Document excerpt:
---

Non-governmental organizations

Academic and research actors

African Religious Health Assets Programme (ARHAP)
ARHAP is an international research collaboration working on the interface of religion and public health, with a focus on Africa. It seeks to develop a systematic knowledge base of religious health assets (RHAs) in sub-Saharan Africa to align and enhance the work of religious health leaders, public policy decision-makers and other health workers in their collaborative efforts to meet the challenge of disease such as HIV and AIDS, and to promote sustainable health, especially for those who live in poverty or under marginal conditions.

Berkley Center for Religion, Peace, & World Affairs
Located at Georgetown University in Washington, DC, the Center hosts interdisciplinary programmes to build knowledge, promote dialogue and support action in a critical area at the intersection of religion and world affairs. Programme areas include: Religion and Global Development; Religion, Conflict and Peace; Globalization, Religions and the Secular, and Religious Pluralism in World Affairs.

Center for Spiritual Development in Childhood and Adolescence
The Center is a global initiative to advance the research and practice of spiritual development in children and adolescents by conducting qualitative and quantitative cross-cultural research on the nature, processes and outcomes of spiritual development in childhood and adolescence; create an online community for scholars and a searchable database of available literature on spiritual development around the world; and develop tools, resources and partnerships to help youth workers, parents, educators and others more effectively nurture the spiritual lives of children and adolescents.

---

Work instructions:
Reproduce the full text on non-governmental organizations in academia and research word for word.

Given data:
---

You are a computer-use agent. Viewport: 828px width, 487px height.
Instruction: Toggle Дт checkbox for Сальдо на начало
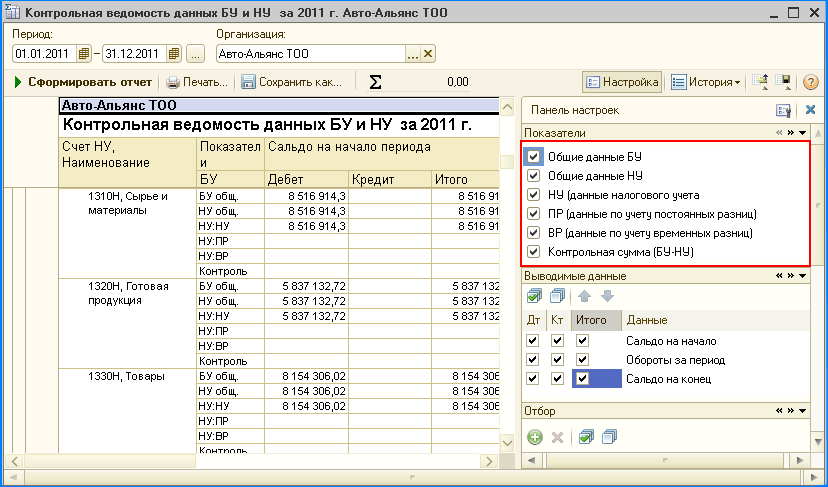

---

Response for this exercise:
Non-governmental organizations

Academic and research actors

African Religious Health Assets Programme (ARHAP)
ARHAP is an international research collaboration working on the interface of religion and public health, with a focus on Africa. It seeks to develop a systematic knowledge base of religious health assets (RHAs) in sub-Saharan Africa to align and enhance the work of religious health leaders, public policy decision-makers and other health workers in their collaborative efforts to meet the challenge of disease such as HIV and AIDS, and to promote sustainable health, especially for those who live in poverty or under marginal conditions.

Berkley Center for Religion, Peace, & World Affairs
Located at Georgetown University in Washington, DC, the Center hosts interdisciplinary programmes to build knowledge, promote dialogue and support action in a critical area at the intersection of religion and world affairs. Programme areas include: Religion and Global Development; Religion, Conflict and Peace; Globalization, Religions and the Secular, and Religious Pluralism in World Affairs.

Center for Spiritual Development in Childhood and Adolescence
The Center is a global initiative to advance the research and practice of spiritual development in children and adolescents by conducting qualitative and quantitative cross-cultural research on the nature, processes and outcomes of spiritual development in childhood and adolescence; create an online community for scholars and a searchable database of available literature on spiritual development around the world; and develop tools, resources and partnerships to help youth workers, parents, educators and others more effectively nurture the spiritual lives of children and adolescents.